Hey I admit it, I bought the former Fed Chair Greenspan’s new book The Age of Turbulence on Monday, the first day it was available. Of course I bought as a birthday present for me, not to be opened for a few weeks when my maturity age of 17 clashes in screaming technicolor with my actual age, even louder than a rate cut. We have strict rules around my house. If I buy something under the pretense of it being a birthday present, its not to be opened until then.

Well its been a week and I have had some time to reflect on the events associated with the new book, before I have even read it.

What thought first comes to mind? Incredible timing. Who says you can’t time a market?

Announce a book the day before one of the most anticipated FOMC meetings in recent memory, support your successor, admit some flaws but no regrets, criticize the administration as well as both the Democrats and Republicans in Congress, acknowledge a housing market problem but keep your reputation in tact. Hey, the $8M advance needs to be earned.
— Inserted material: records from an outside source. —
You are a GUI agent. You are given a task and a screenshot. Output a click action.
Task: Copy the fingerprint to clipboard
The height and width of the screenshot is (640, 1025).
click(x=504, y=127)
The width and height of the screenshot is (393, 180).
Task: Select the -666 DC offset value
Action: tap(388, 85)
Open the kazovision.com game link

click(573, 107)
All this gets you a number one ranking on Amazon.com, ahead of Water for Elephants, Playing for Pizza and Math Doesn’t Suck: How to Survive Middle-School Math Without Losing Your Mind or Breaking a Nail.

Since I admired Greenspan during his tenure, I can’t tell if the insight being provided during the media blitz is helpful in understanding how we got here, or merely spin.

Caroline Baum, one of my favorite columnists on Bloomberg sums it up nicely:

>Greenspan, who reportedly received an advance of more than $8 million for this memoir, seems eager to stave off criticism for keeping short-term rates too low for too long in 2003 and 2004, stoking a housing bubble in the process. He was aware of reduced credit standards on subprime mortgage loans, he says, “but I believed then, as now, that the benefits of broadened home ownership are worth the risk.'”

>That view is being challenged as the housing bubble deflates, delinquencies and foreclosures rise and financial losses mount. The reader is left wondering if a more introspective Greenspan, and one less interested in shaping his legacy, wouldn’t have found a regret or two along the way.

With a possible recession looming and housing on the downslide (a word?), I am experiencing my own personal turbulence and have officially added it to my economic vocabulary in addition to “contained”, “frothy” and “irrational exuberance”.